While server virtualisation increases operational efficiencies and management flexibility, and reduces total cost of ownership, it can also increase security risks.

According to Gartner, 60 percent of virtual machines (VM) will be less secure than their physical counterparts through 2009. The security challenges include:

IP address dependency: In a virtualised environment, IP addresses often change as VMs are created, retired or migrated from one physical host to another, causing problems in traditional protection mechanisms.

Virtual machine sprawl: VMs are easily created from previously existing images, often introducing a large number of VMs that are not properly maintained or are based on images with known vulnerabilities. Successful attacks on vulnerable VMs can serve as a launch pad to attack other virtual machines.
Inability to monitor intra-host traffic: Server virtualisation introduces the concept of a "soft switch" to allow VMs to communicate with each other inside a single host. Special tools are required to monitor and protect these communications, and options are limited.

Silo approach to security policy: Unfortunately, many security vendors take a silo approach to security, recommending different solutions with different management requirements for each. Neil MacDonald, an analyst at Gartner, in a recent interview with Network World said, "Most security problems in the virtual world will be introduced through misadministration, mismanagement or just plain old mistakes. The fact that we

use different tools in the physical world than the virtual world compounds that problem."
Given the challenges that must be addressed to realise the benefits of server virtualisation, a new approach is needed, a cross-platform solution that can secure both virtual and physical environments. Cross-platform virtual security tools can help organisations impose dynamic security policies across data centres and eliminate the trade-off between the benefits of virtualisation and maintenance of strong security.

Management consoles for cross-platform virtual security tools should be able to be deployed anywhere on the network and should offer delegated authority to maximize flexibility. They typically write detailed log data to syslog and Windows events log, and that eases the job of integrating the tools with existing management controls. Eliminating the IP address dependency of security policy, cross-platform virtual security ensures policies are enforced regardless of the location or platform of the machine. Security administrators can eliminate operating expenses associated with rules changes. In fact, policy is enforced and persistent in a variety of situations, including:

- When physical servers and endpoints are moved to different locations on the network.

- Physical servers and endpoints are converted to VMs.

- VMs - live or cold - migrate from one physical host to another.

Cross-platform virtual security places physical machines and VMs into logical security zones and protects against VM sprawl by ensuring rogue VMs are not members and cannot communicate with security zones of which they are not a member. In fact, they don't even see them. By strictly controlling access to each zone, the attack surface area for compromised VMs is greatly reduced.

The cross-platform approach is typically based on a distributed, peer-to-peer architecture that allows scalability to hundreds of thousands of instances.
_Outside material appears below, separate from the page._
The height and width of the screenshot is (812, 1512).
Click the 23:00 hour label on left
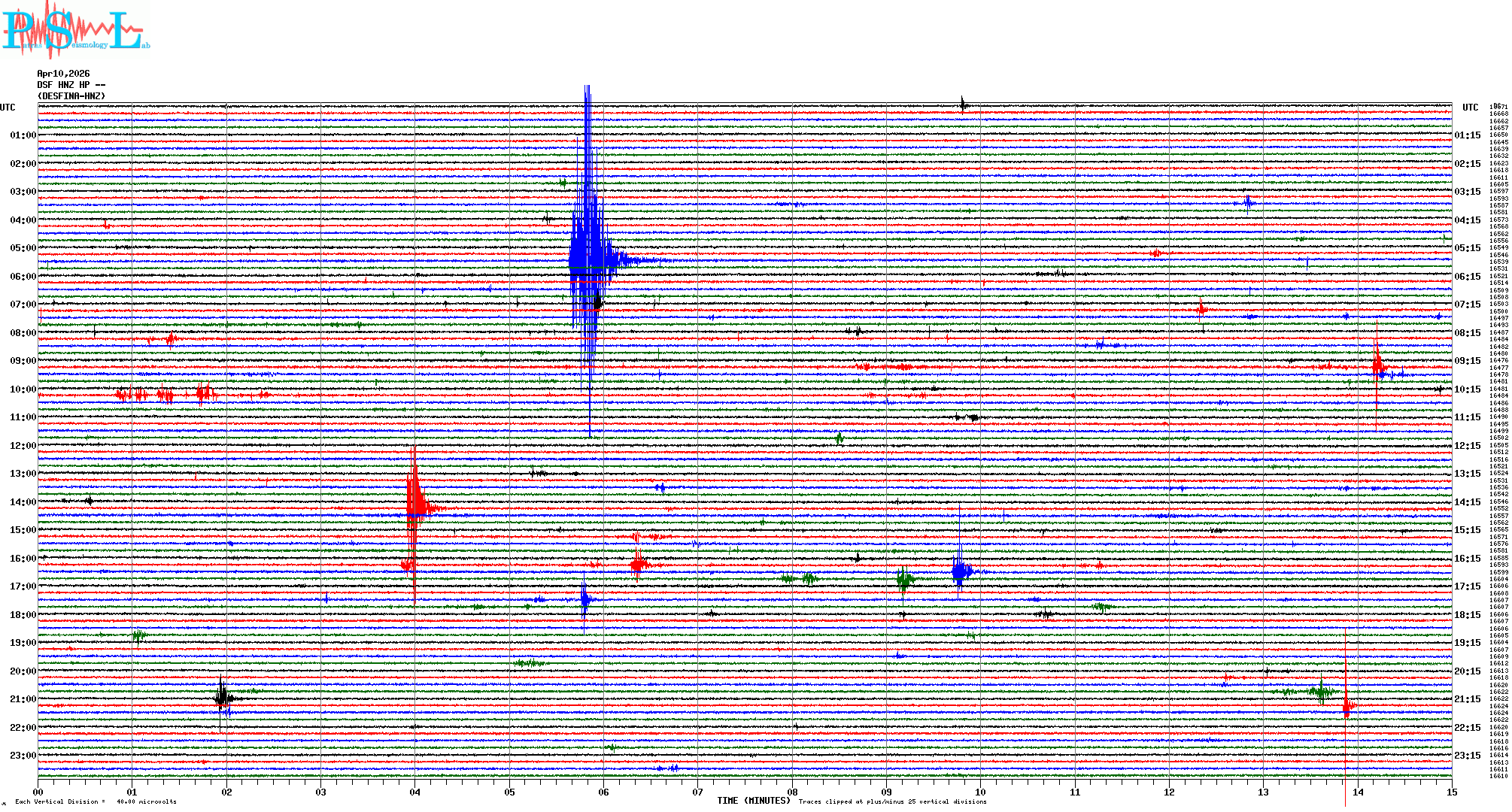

Policy management is completed en masse, updating some or all endpoint policies with just a few mouse clicks.

Other benefits include:

- Eliminates the management complexities caused by a silo approach to data centre security, protecting hosts through a single console.

- Satisfies regulatory compliance without reconfiguring the network.

- Eliminates operational costs associated with firewalls and virtual LANs.

- Leverages a distributed architecture to eliminate bottlenecks and single points of failure.

When evaluating a cross-platform virtual security solution, consider these requirements:

- Cross-platform support (virtual and physical): The ideal solution will support x86 operating systems common in virtualised environments as well as other common and less-common architectures, such as Solaris, AIX, HP-UX, RedHat, Windows and IP-based non-server devices.

- Not dependent on IP addresses: The ideal solution should enforce security policy regardless of the IP address of the computer, ensuring policy persistence in the event of migration or physical movement.

- Isolation of VMs on the same physical host: To protect VMs from vulnerabilities introduced with VM sprawl, the ideal solution should be capable of isolating VMs from other VMs on the same physical hosts.

- Scales easily: To support growth without introducing bottlenecks, seek solutions that operate on a distributed architecture.

- Selective encryption: Look for a solution that offers selective encryption based on policy, rather than an all-or-nothing approach to maximise performance/protection.

- Centralised management: To take advantage of management efficiencies, seek a solution that provides a single point of security management.

- Host-based implementation: To achieve the most granularity and mobility with regard to security policy, seek a solution that enforces policy at the host.